Совет Катенина Дубенский воспринял как единственное для себя спасение от окружившего его ужаса. 31 декабря вечером он выехал из Петрограда в Ставку. Ему повезло — туда перегоняли после ремонта один из свитских вагонов царского поезда.

Кроме него, в вагоне оказался только один человек — хорошо знакомый ему церемониймейстер двора барон Штакельберг. Дубенского обрадовало, что он увидел его таким, как всегда, — холеное надменное лицо, крепкая, по-военному выпрямленная фигура, в строгом мундире; ему нравилось даже то, что барон разговаривал с ним как обычно — свысока и даже пренебрежительно.

Поезд скоро отошел. Они сидели в салоне без света. Дубенский почтительно молчал. В салоне бесшумно появился проводник вагона:

— Ваше превосходительство, изволите приказать зажечь свет?

— Не надо, — ответил Штакельберг. — Задерните занавески. Мы скоро ложимся спать.

Проводник исчез. Штакельберг сказал:

— Неделю назад в Пскове при отходе поезда в окно такого же вагона был брошен камень. Представляете? Счастье, что вагон шел пустой.

— Ужас, — прошептал Дубенский.

— Но нельзя же вдоль всей дороги поставить солдат, — рассудительно пояснил барон.

— Не нашли, кто бросил? — робко поинтересовался Дубенский

— Это несущественно, — ответил барон. — Ну, поймали бы, допустим, расстреляли бы… а камень бросит кто-то другой… И давайте-ка лучше ложиться спать. — Барон встал. — Мое купе первое от салона, ваши все остальные, выбирайте любое…

В купе успокаивающая неизменность — крахмальное белье, теплые одеяла из верблюжьей шерсти, привычно рокочут вагонные колеса. Дубенскийторопливо залез в постель и укрылся с головой. Странным образом ни о чем думать ему не хотелось, страстно хотелось одного — поскорее добраться до Ставки, там государь и, что бы ни случилось, там величие и покой…

Он проснулся оттого, что кто-то толкал его в плечо. Рывком поднялся и не сразу в темноте разглядел, что над ним склонился барон Штакельберг. Было тихо как в могиле. Поезд стоял.

— Надо вставать, господин Дубенский— тревожным шепотом сказал барон. — Что-то происходит.

Дубенскийбыстро оделся.

— Наденьте и шинель, — посоветовал барон.

Они прошли в салон.

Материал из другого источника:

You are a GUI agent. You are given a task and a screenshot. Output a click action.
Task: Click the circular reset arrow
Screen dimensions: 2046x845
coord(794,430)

Полной темноты здесь не было — поезд стоял у какого-то вокзального здания, и свет единственного фонаря проникал в салон.

— Мы стоим в Пскове, — сказал барон. — Меня разбудил проводник вагона и сообщил, что на станции происходят какие-то беспорядки и поезд дальше, кажется, не пойдет. Но он сказал, что там митингуют солдаты, и я подумал, вы же в генеральской форме. Выйдите, посмотрите, что там делается, и от моего и своего имени потребуйте отправки поезда.

Дубенского сковал страх.

— Ну идите же, идите, — услышал он рассерженный голос барона.

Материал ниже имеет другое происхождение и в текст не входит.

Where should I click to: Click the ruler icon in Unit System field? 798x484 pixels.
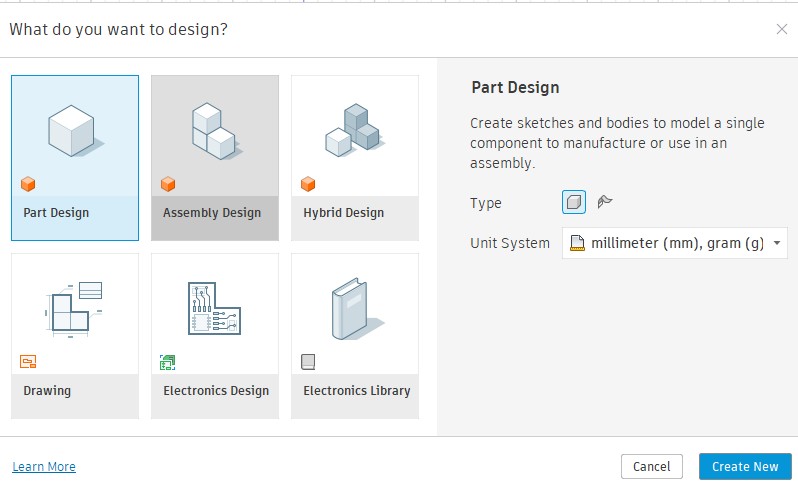click(576, 243)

С юных лет воспитанное в нем чувство дисциплины оказалось сильнее страха, и он пошел.

На площадке вагона стоял взъерошенный проводник. Здесь был слышен какой-то неясный гул, вскрики человеческих голосов.

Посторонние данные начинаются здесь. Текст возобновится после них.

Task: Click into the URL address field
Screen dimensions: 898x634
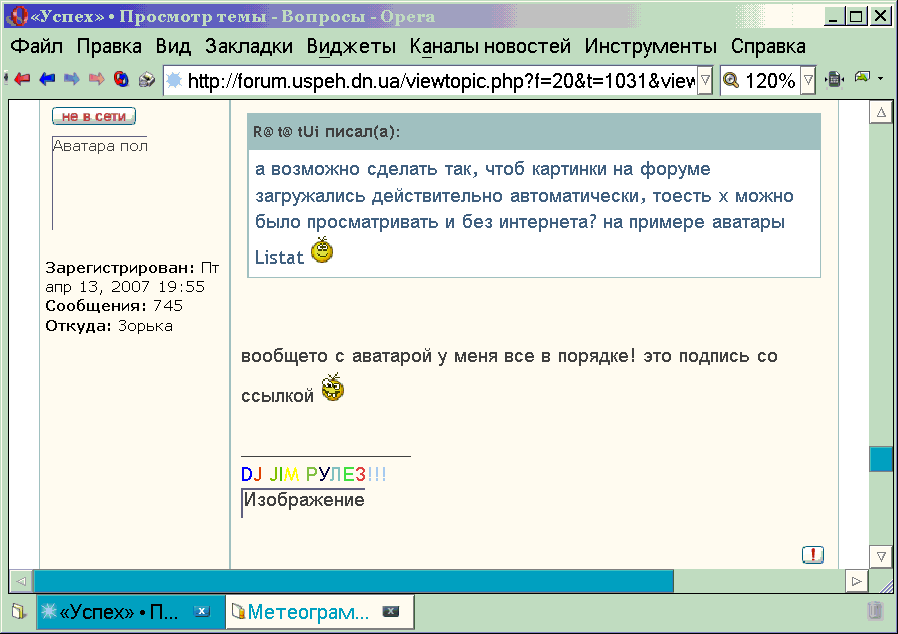Action: point(440,81)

— Там митингуют, ваше превосходительство, — тихо пояснил проводник.

— Кто митингует?

— А кто ж их знает… вроде солдаты.

— Где они?

— Да вот от нашего вагона шагов двести, там вагоны с солдатами, они вроде и митингуют.

Дубенский спустился на заснеженный перрон и как загипнотизированный пошел вдоль поезда. Вскоре он приблизился к сбившимся в кучку офицерам. Увидев его, они вытянулись, удивленно на него уставились…

— Генерал-майор свиты его величества Дубенский — представился он. — Что тут происходит?